## Exercise objective
Which lines run from the one containing "広告掲載について (139, 2208)" to the end of the records? Write them out exactly, both ends included, and nothing else.

Material supplied Start Marker

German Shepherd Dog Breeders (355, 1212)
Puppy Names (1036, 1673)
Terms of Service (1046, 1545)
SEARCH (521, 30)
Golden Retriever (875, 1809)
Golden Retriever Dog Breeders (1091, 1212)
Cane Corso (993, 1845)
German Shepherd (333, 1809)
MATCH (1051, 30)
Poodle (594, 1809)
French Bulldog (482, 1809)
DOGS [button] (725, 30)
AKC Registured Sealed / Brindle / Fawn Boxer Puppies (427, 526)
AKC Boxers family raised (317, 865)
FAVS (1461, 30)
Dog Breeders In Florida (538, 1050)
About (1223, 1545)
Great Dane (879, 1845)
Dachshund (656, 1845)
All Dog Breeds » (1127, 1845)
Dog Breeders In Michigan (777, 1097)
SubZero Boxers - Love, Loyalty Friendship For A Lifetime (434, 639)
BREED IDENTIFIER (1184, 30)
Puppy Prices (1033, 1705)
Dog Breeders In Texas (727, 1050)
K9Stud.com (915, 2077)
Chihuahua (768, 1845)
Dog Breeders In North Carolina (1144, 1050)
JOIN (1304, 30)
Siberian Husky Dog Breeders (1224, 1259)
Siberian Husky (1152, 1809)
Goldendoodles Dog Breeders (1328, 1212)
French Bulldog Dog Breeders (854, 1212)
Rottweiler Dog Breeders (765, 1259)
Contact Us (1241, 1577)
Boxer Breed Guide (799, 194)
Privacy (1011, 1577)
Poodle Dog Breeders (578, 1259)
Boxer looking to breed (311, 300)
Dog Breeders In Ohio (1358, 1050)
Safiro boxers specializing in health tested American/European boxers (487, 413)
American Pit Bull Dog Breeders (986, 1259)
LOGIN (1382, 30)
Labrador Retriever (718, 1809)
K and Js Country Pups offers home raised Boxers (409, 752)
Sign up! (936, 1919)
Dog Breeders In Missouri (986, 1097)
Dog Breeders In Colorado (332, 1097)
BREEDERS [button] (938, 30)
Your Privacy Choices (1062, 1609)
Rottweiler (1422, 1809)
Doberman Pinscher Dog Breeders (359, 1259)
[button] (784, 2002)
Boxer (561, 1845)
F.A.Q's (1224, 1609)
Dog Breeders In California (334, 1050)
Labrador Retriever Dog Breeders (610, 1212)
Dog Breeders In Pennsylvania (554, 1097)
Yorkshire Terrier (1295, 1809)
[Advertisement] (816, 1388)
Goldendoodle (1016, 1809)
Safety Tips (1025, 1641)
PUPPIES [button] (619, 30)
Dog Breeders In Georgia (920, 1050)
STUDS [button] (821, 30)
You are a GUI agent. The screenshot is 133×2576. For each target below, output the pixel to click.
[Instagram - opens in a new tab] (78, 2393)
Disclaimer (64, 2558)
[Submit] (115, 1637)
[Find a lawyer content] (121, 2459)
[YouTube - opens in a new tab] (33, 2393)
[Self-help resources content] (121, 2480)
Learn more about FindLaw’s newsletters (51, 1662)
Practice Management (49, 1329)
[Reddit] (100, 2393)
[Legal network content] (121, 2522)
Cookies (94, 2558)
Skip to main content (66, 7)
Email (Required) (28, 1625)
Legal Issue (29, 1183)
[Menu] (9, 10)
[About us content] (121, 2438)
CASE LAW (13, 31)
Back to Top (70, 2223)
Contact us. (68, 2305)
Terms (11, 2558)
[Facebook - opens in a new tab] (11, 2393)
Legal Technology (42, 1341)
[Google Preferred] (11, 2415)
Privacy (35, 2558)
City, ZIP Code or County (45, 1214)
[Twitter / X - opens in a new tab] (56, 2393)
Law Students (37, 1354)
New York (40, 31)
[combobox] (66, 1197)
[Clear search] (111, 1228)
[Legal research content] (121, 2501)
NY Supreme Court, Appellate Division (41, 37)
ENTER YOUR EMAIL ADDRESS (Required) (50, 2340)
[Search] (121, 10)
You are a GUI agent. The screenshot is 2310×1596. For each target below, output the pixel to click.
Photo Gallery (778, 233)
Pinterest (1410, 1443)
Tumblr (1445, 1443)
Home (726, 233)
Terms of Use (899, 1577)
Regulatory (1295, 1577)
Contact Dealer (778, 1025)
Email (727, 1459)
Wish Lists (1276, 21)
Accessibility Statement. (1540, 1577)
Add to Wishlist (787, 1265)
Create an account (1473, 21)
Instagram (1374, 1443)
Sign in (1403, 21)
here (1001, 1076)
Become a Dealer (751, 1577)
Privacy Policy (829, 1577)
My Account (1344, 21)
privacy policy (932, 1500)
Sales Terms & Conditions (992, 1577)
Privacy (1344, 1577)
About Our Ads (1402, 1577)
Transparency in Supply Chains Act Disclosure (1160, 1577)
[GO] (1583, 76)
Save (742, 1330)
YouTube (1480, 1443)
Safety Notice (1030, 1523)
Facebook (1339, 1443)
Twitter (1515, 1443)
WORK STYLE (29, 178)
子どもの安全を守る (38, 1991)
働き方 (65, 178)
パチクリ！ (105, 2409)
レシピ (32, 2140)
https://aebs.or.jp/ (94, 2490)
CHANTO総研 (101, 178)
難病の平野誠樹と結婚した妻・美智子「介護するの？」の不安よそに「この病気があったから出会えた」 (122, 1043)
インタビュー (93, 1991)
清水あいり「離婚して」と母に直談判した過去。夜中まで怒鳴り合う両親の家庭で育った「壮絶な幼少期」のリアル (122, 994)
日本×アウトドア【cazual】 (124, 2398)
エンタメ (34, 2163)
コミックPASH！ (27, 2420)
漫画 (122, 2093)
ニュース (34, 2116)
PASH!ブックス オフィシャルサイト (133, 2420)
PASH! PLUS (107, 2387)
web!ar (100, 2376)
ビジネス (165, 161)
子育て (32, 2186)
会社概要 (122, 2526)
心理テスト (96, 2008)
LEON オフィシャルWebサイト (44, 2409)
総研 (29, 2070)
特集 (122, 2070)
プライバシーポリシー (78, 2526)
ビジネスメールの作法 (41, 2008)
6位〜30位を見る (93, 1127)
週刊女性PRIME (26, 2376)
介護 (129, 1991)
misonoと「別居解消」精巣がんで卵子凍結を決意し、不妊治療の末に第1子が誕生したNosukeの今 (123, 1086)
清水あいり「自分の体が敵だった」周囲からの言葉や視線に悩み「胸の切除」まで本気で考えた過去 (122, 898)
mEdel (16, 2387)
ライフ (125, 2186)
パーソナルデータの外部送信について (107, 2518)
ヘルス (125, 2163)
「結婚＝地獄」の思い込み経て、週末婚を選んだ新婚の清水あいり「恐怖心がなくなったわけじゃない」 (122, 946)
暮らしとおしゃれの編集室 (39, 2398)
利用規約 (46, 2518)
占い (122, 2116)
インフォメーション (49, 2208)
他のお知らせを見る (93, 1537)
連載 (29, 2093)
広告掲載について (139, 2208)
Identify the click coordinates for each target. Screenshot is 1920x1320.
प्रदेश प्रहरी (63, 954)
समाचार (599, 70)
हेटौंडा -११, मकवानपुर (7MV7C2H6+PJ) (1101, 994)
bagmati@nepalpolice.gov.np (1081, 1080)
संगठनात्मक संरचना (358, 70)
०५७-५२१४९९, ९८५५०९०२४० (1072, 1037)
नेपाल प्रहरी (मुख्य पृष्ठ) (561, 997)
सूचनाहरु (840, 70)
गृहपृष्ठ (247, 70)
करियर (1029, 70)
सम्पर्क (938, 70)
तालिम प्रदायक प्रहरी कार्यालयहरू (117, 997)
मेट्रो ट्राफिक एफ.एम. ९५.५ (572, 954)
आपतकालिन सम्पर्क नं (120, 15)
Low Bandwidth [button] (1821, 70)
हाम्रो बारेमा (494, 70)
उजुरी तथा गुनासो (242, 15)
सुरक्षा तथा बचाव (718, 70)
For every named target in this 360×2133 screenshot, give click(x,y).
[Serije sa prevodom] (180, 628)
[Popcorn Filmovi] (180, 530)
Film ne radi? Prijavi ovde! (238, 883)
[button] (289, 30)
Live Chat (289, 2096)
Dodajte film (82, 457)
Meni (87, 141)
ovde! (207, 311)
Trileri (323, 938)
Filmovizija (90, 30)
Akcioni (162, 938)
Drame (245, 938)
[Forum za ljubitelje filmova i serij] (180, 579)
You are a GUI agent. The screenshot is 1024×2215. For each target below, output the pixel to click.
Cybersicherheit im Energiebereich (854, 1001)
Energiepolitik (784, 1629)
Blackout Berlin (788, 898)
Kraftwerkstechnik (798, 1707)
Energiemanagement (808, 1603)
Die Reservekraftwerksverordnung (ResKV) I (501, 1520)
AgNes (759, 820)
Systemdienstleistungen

Material supplied End Marker

## Result
広告掲載について (139, 2208)
Identify the click coordinates for each target. Screenshot is 1920x1320.
प्रदेश प्रहरी (63, 954)
समाचार (599, 70)
हेटौंडा -११, मकवानपुर (7MV7C2H6+PJ) (1101, 994)
bagmati@nepalpolice.gov.np (1081, 1080)
संगठनात्मक संरचना (358, 70)
०५७-५२१४९९, ९८५५०९०२४० (1072, 1037)
नेपाल प्रहरी (मुख्य पृष्ठ) (561, 997)
सूचनाहरु (840, 70)
गृहपृष्ठ (247, 70)
करियर (1029, 70)
सम्पर्क (938, 70)
तालिम प्रदायक प्रहरी कार्यालयहरू (117, 997)
मेट्रो ट्राफिक एफ.एम. ९५.५ (572, 954)
आपतकालिन सम्पर्क नं (120, 15)
Low Bandwidth [button] (1821, 70)
हाम्रो बारेमा (494, 70)
उजुरी तथा गुनासो (242, 15)
सुरक्षा तथा बचाव (718, 70)
For every named target in this 360×2133 screenshot, give click(x,y).
[Serije sa prevodom] (180, 628)
[Popcorn Filmovi] (180, 530)
Film ne radi? Prijavi ovde! (238, 883)
[button] (289, 30)
Live Chat (289, 2096)
Dodajte film (82, 457)
Meni (87, 141)
ovde! (207, 311)
Trileri (323, 938)
Filmovizija (90, 30)
Akcioni (162, 938)
Drame (245, 938)
[Forum za ljubitelje filmova i serij] (180, 579)
You are a GUI agent. The screenshot is 1024×2215. For each target below, output the pixel to click.
Cybersicherheit im Energiebereich (854, 1001)
Energiepolitik (784, 1629)
Blackout Berlin (788, 898)
Kraftwerkstechnik (798, 1707)
Energiemanagement (808, 1603)
Die Reservekraftwerksverordnung (ResKV) I (501, 1520)
AgNes (759, 820)
Systemdienstleistungen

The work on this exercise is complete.